Vida: Gol dużo dla mnie znaczy
- Pracuję bardzo ciężko, by udowodnić, że potrafię zdobywać bramki. Cieszę się ze zdobytej bramki, ale już koncentruję się na kolejnym spotkaniu, żeby co najmniej powtórzyć to dokonanie - stwierdził Kristopher Vida, który otworzył wynik rywalizacji w meczu ze Stalą Mielec.
Wygrana ze Stalą była bardzo ważna, ale nie było to łatwe zadanie...
- To jest dla nas bardzo ważne, że udanie rozpoczynamy. Tak, w pierwszej kolejce nie zdobyliśmy punktów, ale jako zespół dobrze się zaprezentowaliśmy. W tym spotkaniu zdobyliśmy bramki w pierwszej połowie, z kolei w drugiej utrzymywaliśmy się przy piłce i przy korzystnym wyniku. Staraliśmy się jeszcze szukać kolejnych szans dla siebie po kontratakach, ale do końca już nic się nie zmieniło.
Jak wiele znaczy dla ciebie strzelony gol?
- Gol dużo dla mnie znaczy. Pracuję bardzo ciężko, by udowodnić, że potrafię to robić. Cieszę się ze zdobytej bramki, ale już koncentruję się na kolejnym spotkaniu, żeby co najmniej powtórzyć to dokonanie.

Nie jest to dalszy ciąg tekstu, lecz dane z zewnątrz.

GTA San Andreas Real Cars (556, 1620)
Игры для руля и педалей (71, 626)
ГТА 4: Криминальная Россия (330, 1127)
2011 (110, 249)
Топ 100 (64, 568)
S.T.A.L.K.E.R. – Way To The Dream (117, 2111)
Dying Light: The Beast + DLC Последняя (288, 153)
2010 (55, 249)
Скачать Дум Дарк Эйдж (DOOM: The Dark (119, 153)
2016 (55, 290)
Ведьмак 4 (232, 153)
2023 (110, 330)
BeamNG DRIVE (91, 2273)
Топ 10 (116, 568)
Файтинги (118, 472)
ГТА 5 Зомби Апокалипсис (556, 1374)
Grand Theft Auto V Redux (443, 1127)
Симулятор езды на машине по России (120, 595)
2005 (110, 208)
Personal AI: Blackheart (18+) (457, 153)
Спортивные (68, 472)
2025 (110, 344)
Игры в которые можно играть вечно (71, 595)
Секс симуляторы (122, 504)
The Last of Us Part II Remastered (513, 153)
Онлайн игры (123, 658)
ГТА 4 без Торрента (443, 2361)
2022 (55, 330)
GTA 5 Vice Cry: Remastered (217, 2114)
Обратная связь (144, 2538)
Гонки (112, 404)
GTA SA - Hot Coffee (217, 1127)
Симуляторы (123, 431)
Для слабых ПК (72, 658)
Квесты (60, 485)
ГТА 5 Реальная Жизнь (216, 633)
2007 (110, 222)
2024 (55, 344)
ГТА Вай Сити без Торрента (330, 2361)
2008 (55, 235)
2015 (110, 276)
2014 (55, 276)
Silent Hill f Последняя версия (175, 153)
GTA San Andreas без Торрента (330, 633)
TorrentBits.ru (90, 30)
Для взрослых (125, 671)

Czy potrafiłeś cieszyć się z tej bramki, kiedy tak długo trzeba czekać na decyzję sędziego o jej uznaniu?
- Zaraz po tym jak piłka wpadła do siatki celebrowaliśmy radość razem z drużyną, później usłyszałem gwizdek i decyzję o spalonym. Było długie oczekiwanie na wynik analizy, to było stresujące. Na szczęście spalonego nie było, ale potem to już spokojnie do tego podszedłem, gol jest gol i jedziemy dalej.
Wygrana ze Stalą sprawi, że przygotowania do kolejnych spotkań będą łatwiejsze?
- Zdecydowanie. Zawsze tak jest, łatwiej się odpoczywa, szybciej się regeneruje i przygotowania są w lepszej atmosferze po wygranej. W dużo lepszych nastrojach wykonamy pracę przed Szczecinem.